Cream is labeled illogically, with names and not numbers representing milk fat within. This ought to help sort them out: half-and-half (equal parts milk and cream) has 10.5 to 18 percent milk fat; light cream (a.k.a. table cream) ranges from 18 to 30 percent, but is most often actually 20 percent; whipping cream (a.k.a. light whipping cream) has 30 to 36 percent; and heavy cream (ironically, better for whipped cream than “whipping” cream, though both work) has 36 to 40 percent. Double cream (not widely available in the U.S.) has 42 percent. Oh, and it is awesome.
After years of struggling to perfectly poach an egg, I discovered I could get much of what I liked about them from soft-boiled eggs, with a zero percent failure rate to boot. My technique is just like that of my hard-boiled eggs, except I drop the boiling time down to 6 minutes. This assures a solid white and soft yolk, and the pinnacle of deliciousness spread over buttered toast and topped with a pinch of salt.

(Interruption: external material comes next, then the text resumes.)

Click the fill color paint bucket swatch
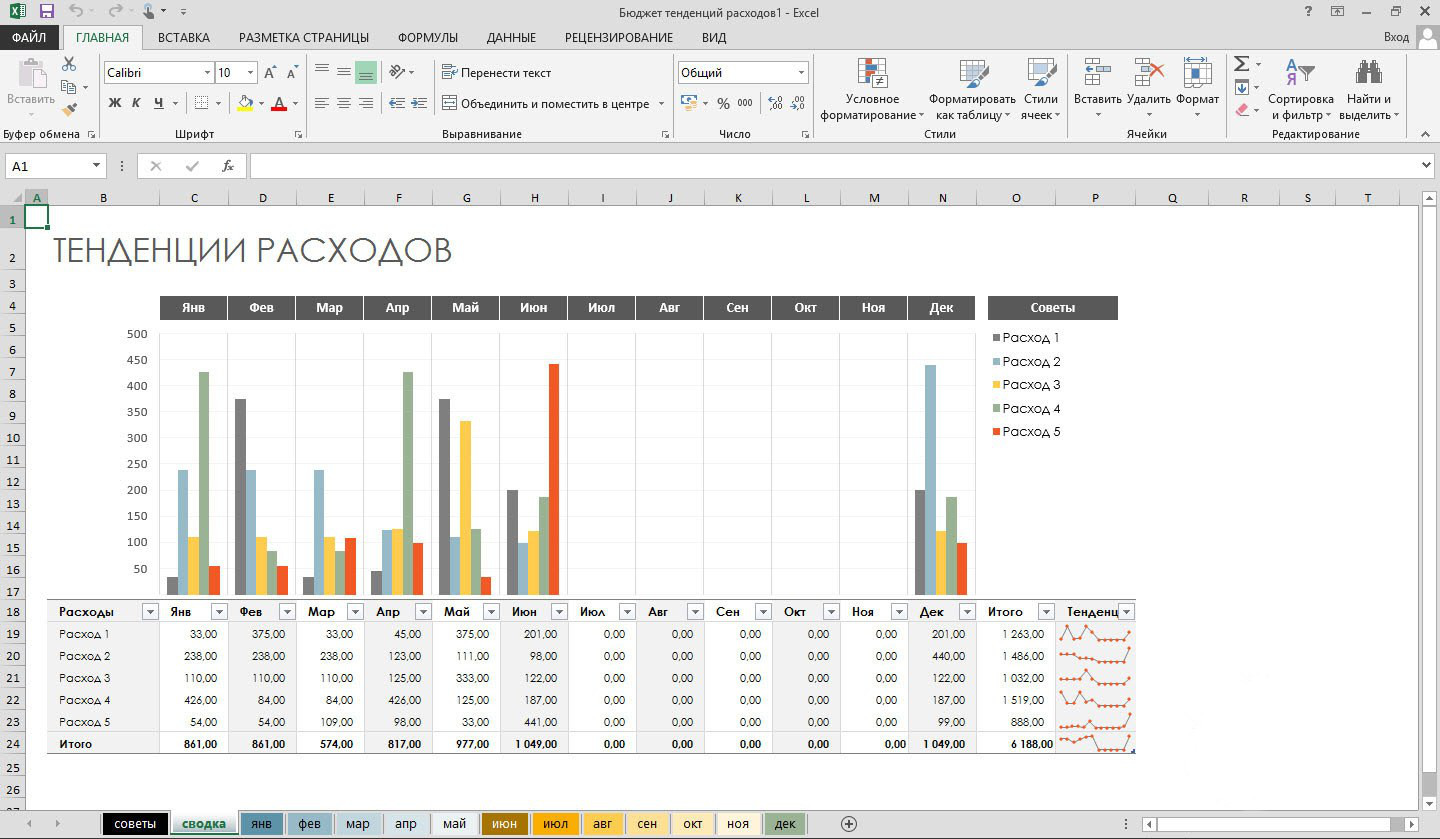This screenshot has height=839, width=1440. click(x=245, y=103)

There are about as many techniques for hard-boiling eggs as there are eggs out there, but I use the method my mother showed me: submerge a large egg in enough cold water to cover it and bring the water to a boil over medium-high heat. Once it begins to boil, set the timer for 10 minutes. Plunge the egg into cold water to get it to stop cooking; plus, cold eggs are much easier to peel.

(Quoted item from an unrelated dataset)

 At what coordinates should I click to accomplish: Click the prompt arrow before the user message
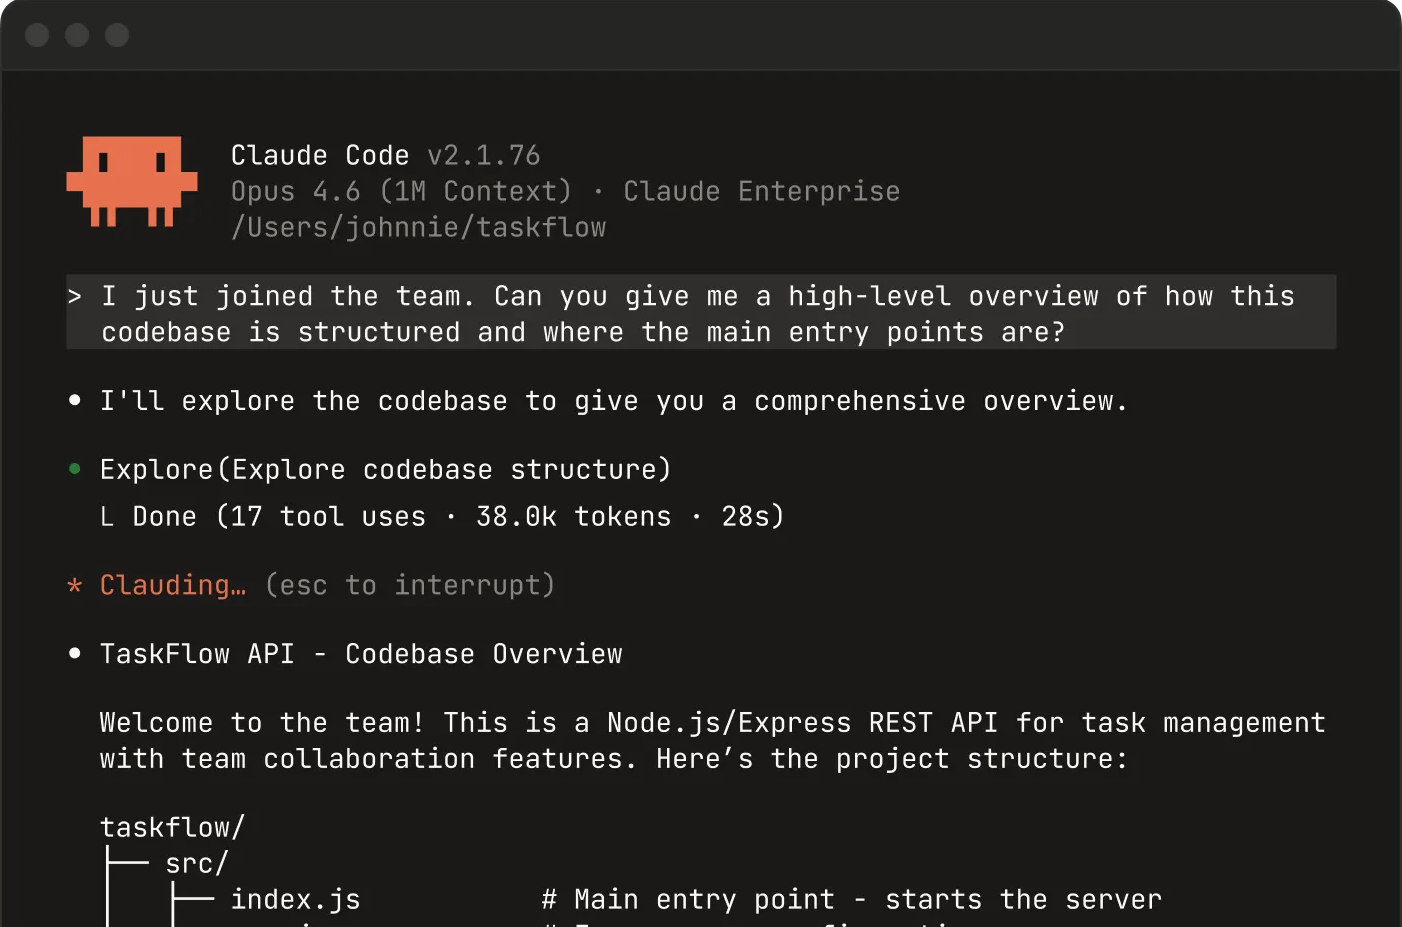(x=75, y=297)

As someone who manages to drop an average of one to two egg shell pieces in each baked good batter, I’ve discovered a trick: The easiest way to fish them out is not with a cooking utensil or, heaven forbid, your finger but with another egg shell. I don’t know how or why it works better, so I just chalk it up to magic.
I hope you’re sitting down for this. Depending on how you measure a cup of flour, you might end up with as little as 4 ounces and as much as 7 ounces in it, a terrifying thought when using a recipe that demands accuracy. The generally accepted measuring method–and the one you should use for the funny reason that it is the one that the person who wrote your recipe used–is to lightly fluff a canister of flour with a spoon, then scoop the flour into your cup until it is over the top and level it with something flat, trying your very best not to compress it in any way. The most accurate way to measure flour, however, is to weigh it, so if you have a recipe that includes a weight, consider it a plus.